The set told me something.  The Duke has set up the whole theater as a 19th C. cock pit:  steep banks of backless benches around a really very small central circle.  Below is a green oilcloth.  Above is an octagonal flourescent light fixture of unforgiving and unvarying brightness.  On one side sits a stocky woman in an oxford-cloth shirt and a vest with a prompt book and a buzzer, which she sounds at the end of each scene, or round.

Two men enter from opposite sides of the ring.  One is dark, built, 30ish, with one of those faces that can skip from scorn to anxiety to frozen rage in a heartbeat.  The other is fairer, slighter, looks 20-something but is probably older, possessed of remarkable cheekbones, puppy eyes, and an air of slightly vague sweetness that, frighteningly, doesn't vary even when he's saying something neither vague nor sweet.  It is immediately apparent that these two have been living together for some time, that the dark one (M) is happy with the relationship, and that the fair one (John, the only named character) is sorta, kinda, well, not exactly not happy, but maybe a little restless?  Dissatisfied?  Uncomfortable?  He doesn't really know.  But whatever it is, it makes him leave M by the second buzzer--for a couple of weeks, anyway.  During which he meets, and arguably falls in love with, a young woman (W), with whom he has surprisingly glorious sex, who treats him like an adult (as M does not), who offers him a future of marriage and vine-covered cottages and children and Christmas dinners (which M most certainly does not).  Who, in turn, he leaves for M, who he still loves.  And quarrels with.  And can't stop telling about W and how much he loves her.

Just when I was starting to think M was going to kill John just to get him to shut up, he surprised me by inviting her to dinner.  And his father, so he'd have someone there on his side in case (!) things got weird.  And then things got weird.  But not in any of the ways I thought they would.

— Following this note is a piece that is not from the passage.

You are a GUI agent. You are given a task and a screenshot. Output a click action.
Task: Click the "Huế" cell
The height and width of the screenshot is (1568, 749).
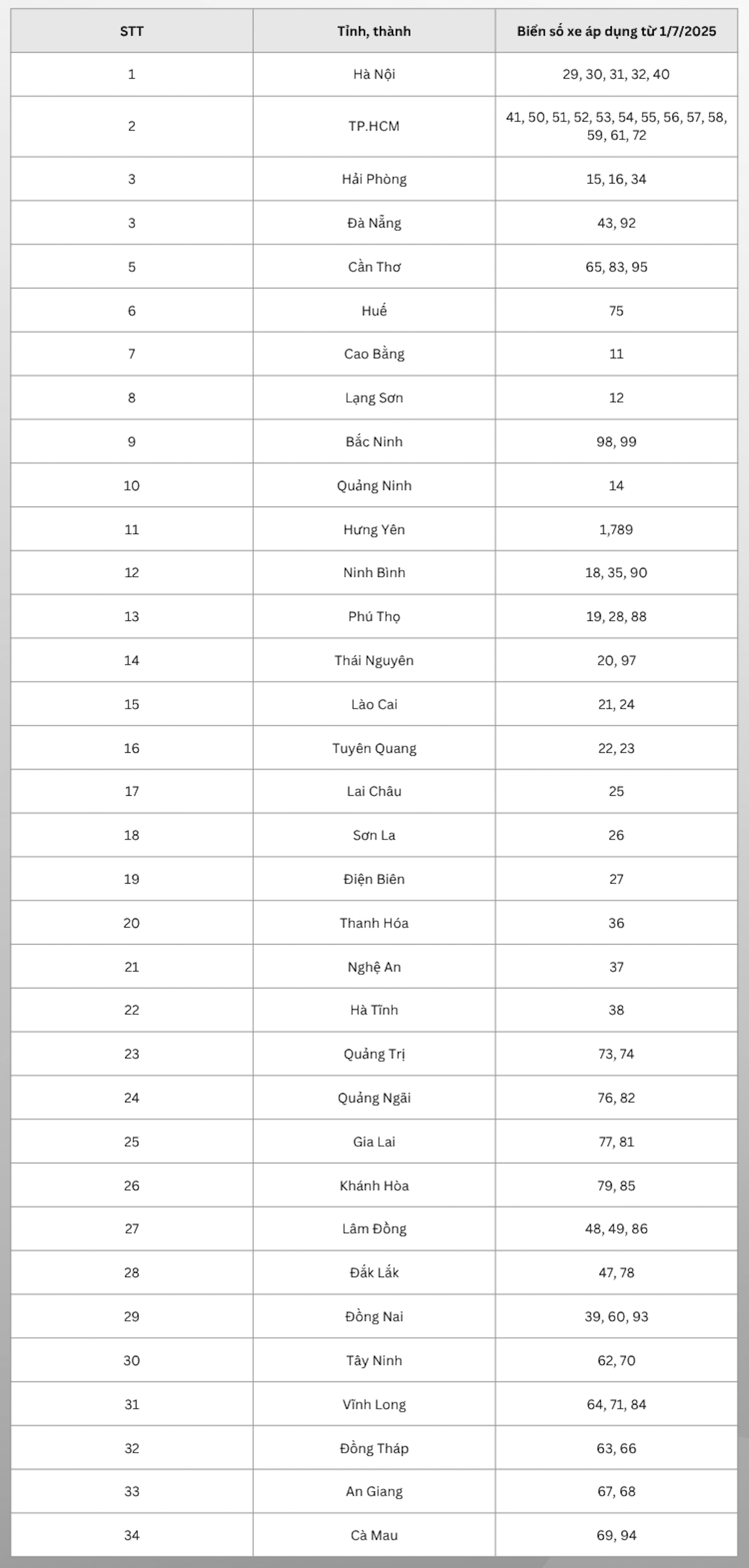[374, 310]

It was certainly an interesting play.  A great deal of it is about the ways people talk to each other, what they listen to and what they ignore, how they try and fail (or succeed) in manipulating each other.  M has a great line in clever-boots sarcasm, which is simultaneously hilarious and slightly cringe-worthy.  W is nice to an almost supernatural degree, with just enough no-nonsense frankness to keep her from floating off the stage on a pink, fluffy cloud.  She suffers from being slightly more of a polemical position than a real character, though Amanda Quaid works hard to give her true humanity. Similarly, M's father (F), is not altogether convincing.  He's a useful fourth in the complex dance that is the closing bout of the cock fight, but that's pretty much all he is.

M and John, on the other hand, are very real indeed.  And Jason Butler Harner and Cory Michael Smith do them proud.  I've heard fights like theirs.  I've participated in fights like theirs (not in the last 20 years, I hasten to say).  Even though the putative subject of their quarrels--as of the play--is John's sexual identity and, more fundamentally, whether homosexuality is a choice or a destiny, finally, what I was most touched by was its more generally human concerns.  What is love, and how do you know you're in it?  What is normal, and who gets to define it?  How on earth can you choose between two loved, but mutually exclusive objects?

In the end, Mike Bartlett leaves the answer to that last question pretty much up in the air.  I can see how he got to where he did--he just followed the pattern he'd set up to its strictly logical conclusion.  It was absolutely satisfying intellectually.  But it wasn't particularly satisfying emotionally.  Which was his point, and on one level just as it should be.  But the effect was finally a little itch-you-can't-quite-reachish.  And I really wish he'd given W a little more real depth and complexity.  But these are personal quibbles.  It's a fine play.  It makes you laugh and it makes you think--always a good combination.  I recommend it highly.